_SHORT PROBLEM_
Reproduce each of the following rows word for word, leaving out the pictures.

_RECORDS FOR PROCESSING_
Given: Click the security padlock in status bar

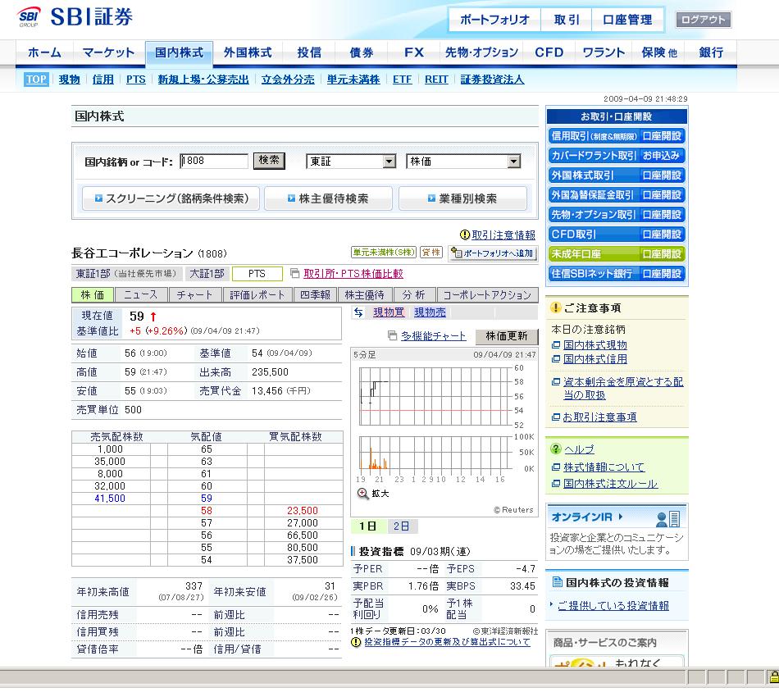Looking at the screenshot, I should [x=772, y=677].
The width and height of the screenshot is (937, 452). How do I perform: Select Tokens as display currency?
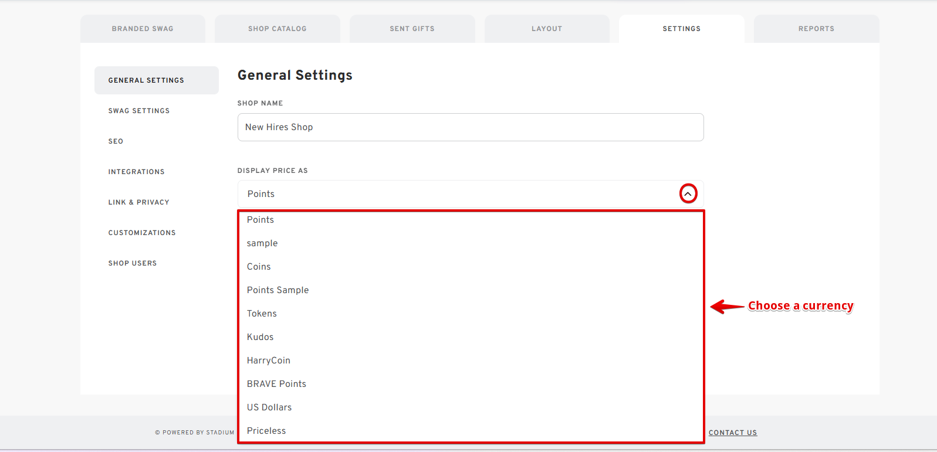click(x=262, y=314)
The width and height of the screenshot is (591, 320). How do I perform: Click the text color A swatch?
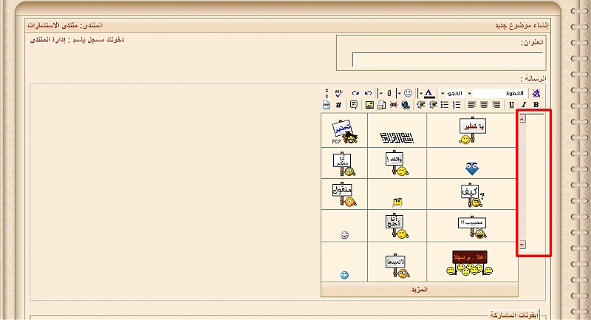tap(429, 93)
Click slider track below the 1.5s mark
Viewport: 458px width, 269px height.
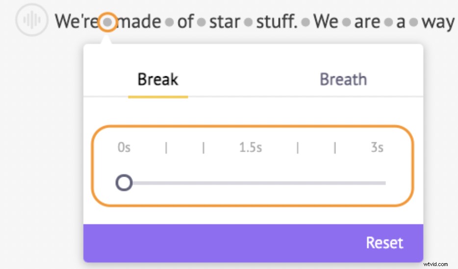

_WRITTEN RESPONSE_
Given: Click the security padlock in status bar

Looking at the screenshot, I should [x=772, y=677].
The width and height of the screenshot is (937, 452). How do I perform: Select Tokens as display currency?
click(x=262, y=314)
The width and height of the screenshot is (591, 320). How do I perform: Click the text color A swatch?
tap(429, 93)
Click slider track below the 1.5s mark
Viewport: 458px width, 269px height.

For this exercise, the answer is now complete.